TASK ▸
Copy out the data from the line containing "Screen dimensions: 590x467" through the line containing "This screenshot has width=162, height=189.", inclusive, substituting "heading" for "title text" and leaving everything else unchanged.

RAW DATA ▸

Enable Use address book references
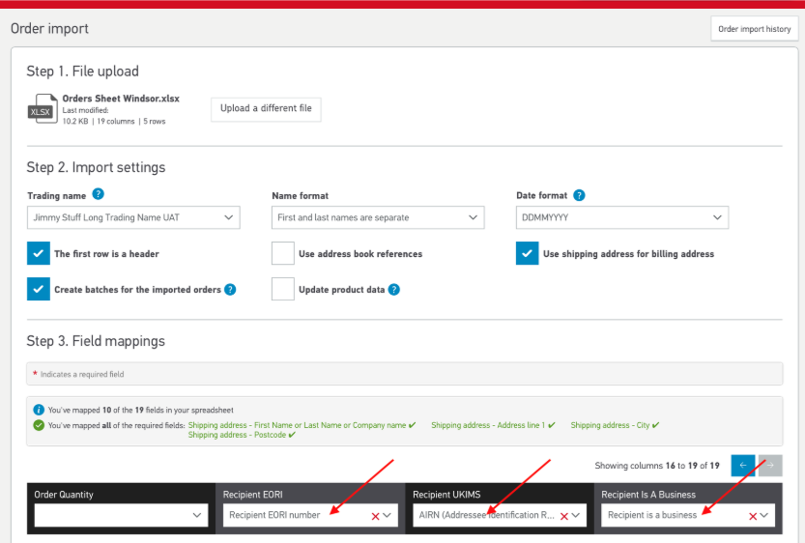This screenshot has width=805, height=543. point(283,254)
...
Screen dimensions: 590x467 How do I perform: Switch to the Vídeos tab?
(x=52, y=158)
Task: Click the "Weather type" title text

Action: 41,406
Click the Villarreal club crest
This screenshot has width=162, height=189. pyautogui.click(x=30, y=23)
...
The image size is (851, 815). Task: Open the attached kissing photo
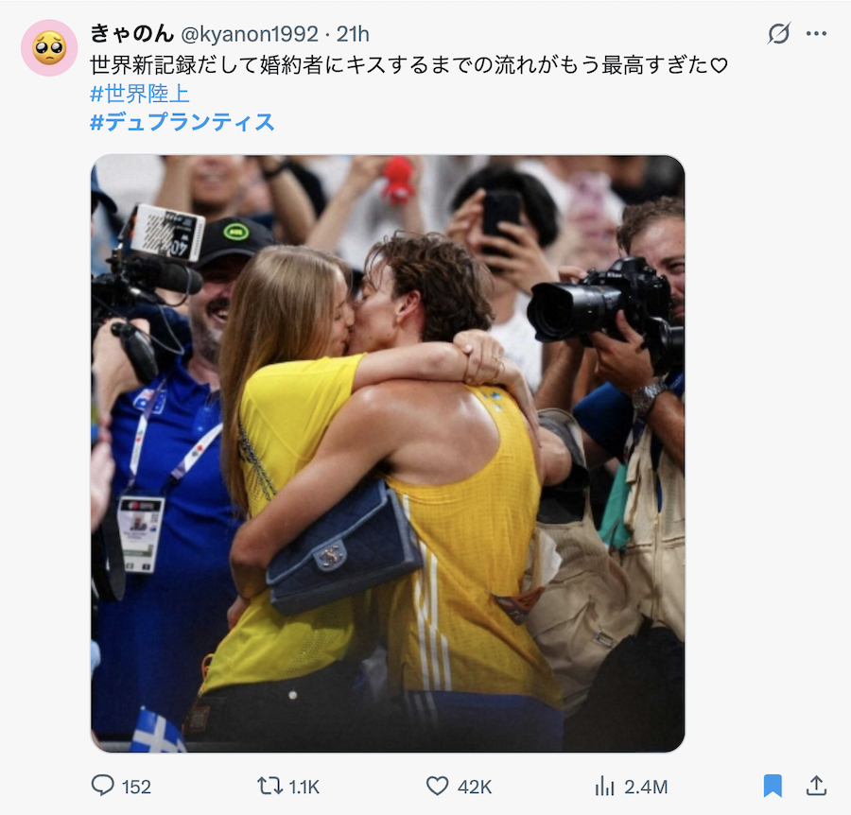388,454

THE OUTPUT ▸
Screen dimensions: 590x467 How do I perform: Switch to the Vídeos tab?
(x=52, y=158)
Task: Click the "Weather type" heading

Action: 41,406
Click the Villarreal club crest
This screenshot has width=162, height=189. pyautogui.click(x=30, y=23)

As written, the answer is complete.